* WHAT YOU HAVE TO DO: Copy each of the entries below word for word, leaving every line unchanged.

* GIVEN INFORMATION:

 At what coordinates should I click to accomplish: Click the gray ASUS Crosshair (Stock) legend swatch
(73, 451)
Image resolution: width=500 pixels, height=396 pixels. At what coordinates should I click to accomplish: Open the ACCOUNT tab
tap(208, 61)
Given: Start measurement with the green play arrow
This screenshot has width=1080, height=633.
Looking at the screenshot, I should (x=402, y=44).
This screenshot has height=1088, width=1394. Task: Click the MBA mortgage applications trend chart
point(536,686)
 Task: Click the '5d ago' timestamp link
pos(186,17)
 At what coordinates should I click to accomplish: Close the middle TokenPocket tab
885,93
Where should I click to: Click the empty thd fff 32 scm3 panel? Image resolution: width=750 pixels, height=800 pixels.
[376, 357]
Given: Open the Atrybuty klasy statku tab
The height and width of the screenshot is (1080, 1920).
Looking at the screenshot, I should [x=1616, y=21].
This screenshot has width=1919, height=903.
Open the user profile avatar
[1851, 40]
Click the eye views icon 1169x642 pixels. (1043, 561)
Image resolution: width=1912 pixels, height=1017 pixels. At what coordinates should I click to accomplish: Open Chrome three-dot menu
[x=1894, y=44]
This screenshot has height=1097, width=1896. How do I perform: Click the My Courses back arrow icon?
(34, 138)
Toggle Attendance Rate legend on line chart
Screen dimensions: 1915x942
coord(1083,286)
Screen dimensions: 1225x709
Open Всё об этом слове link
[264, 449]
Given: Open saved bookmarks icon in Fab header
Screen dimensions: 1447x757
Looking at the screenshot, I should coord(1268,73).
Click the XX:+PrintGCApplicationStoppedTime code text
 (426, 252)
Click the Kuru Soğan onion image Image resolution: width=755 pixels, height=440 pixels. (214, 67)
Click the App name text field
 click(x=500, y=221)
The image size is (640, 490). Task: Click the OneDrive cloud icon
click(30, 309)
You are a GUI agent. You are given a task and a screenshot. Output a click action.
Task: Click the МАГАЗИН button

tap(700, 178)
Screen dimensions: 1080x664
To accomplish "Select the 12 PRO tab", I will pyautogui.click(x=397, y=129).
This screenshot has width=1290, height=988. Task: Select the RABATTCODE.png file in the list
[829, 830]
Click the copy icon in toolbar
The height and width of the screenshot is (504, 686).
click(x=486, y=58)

* SOLUTION FOR THIS PROBLEM:
 At what coordinates should I click to accomplish: Click the gray ASUS Crosshair (Stock) legend swatch
(73, 451)
Image resolution: width=500 pixels, height=396 pixels. At what coordinates should I click to accomplish: Open the ACCOUNT tab
tap(208, 61)
Given: Start measurement with the green play arrow
This screenshot has width=1080, height=633.
Looking at the screenshot, I should (x=402, y=44).
This screenshot has height=1088, width=1394. Task: Click the MBA mortgage applications trend chart
point(536,686)
 Task: Click the '5d ago' timestamp link
pos(186,17)
 At what coordinates should I click to accomplish: Close the middle TokenPocket tab
885,93
Where should I click to: Click the empty thd fff 32 scm3 panel? Image resolution: width=750 pixels, height=800 pixels.
[376, 357]
Given: Open the Atrybuty klasy statku tab
The height and width of the screenshot is (1080, 1920).
Looking at the screenshot, I should [x=1616, y=21].
This screenshot has width=1919, height=903.
Open the user profile avatar
[1851, 40]
Click the eye views icon 1169x642 pixels. (1043, 561)
Image resolution: width=1912 pixels, height=1017 pixels. At what coordinates should I click to accomplish: Open Chrome three-dot menu
[x=1894, y=44]
This screenshot has height=1097, width=1896. How do I perform: Click the My Courses back arrow icon?
(34, 138)
Toggle Attendance Rate legend on line chart
Screen dimensions: 1915x942
coord(1083,286)
Screen dimensions: 1225x709
Open Всё об этом слове link
[264, 449]
Given: Open saved bookmarks icon in Fab header
Screen dimensions: 1447x757
Looking at the screenshot, I should coord(1268,73).
Click the XX:+PrintGCApplicationStoppedTime code text
 (426, 252)
Click the Kuru Soğan onion image Image resolution: width=755 pixels, height=440 pixels. (214, 67)
Click the App name text field
 click(x=500, y=221)
The image size is (640, 490). Task: Click the OneDrive cloud icon
click(30, 309)
You are a GUI agent. You are given a task and a screenshot. Output a click action.
Task: Click the МАГАЗИН button

tap(700, 178)
Screen dimensions: 1080x664
To accomplish "Select the 12 PRO tab", I will pyautogui.click(x=397, y=129).
This screenshot has width=1290, height=988. Task: Select the RABATTCODE.png file in the list
[829, 830]
Click the copy icon in toolbar
The height and width of the screenshot is (504, 686).
click(x=486, y=58)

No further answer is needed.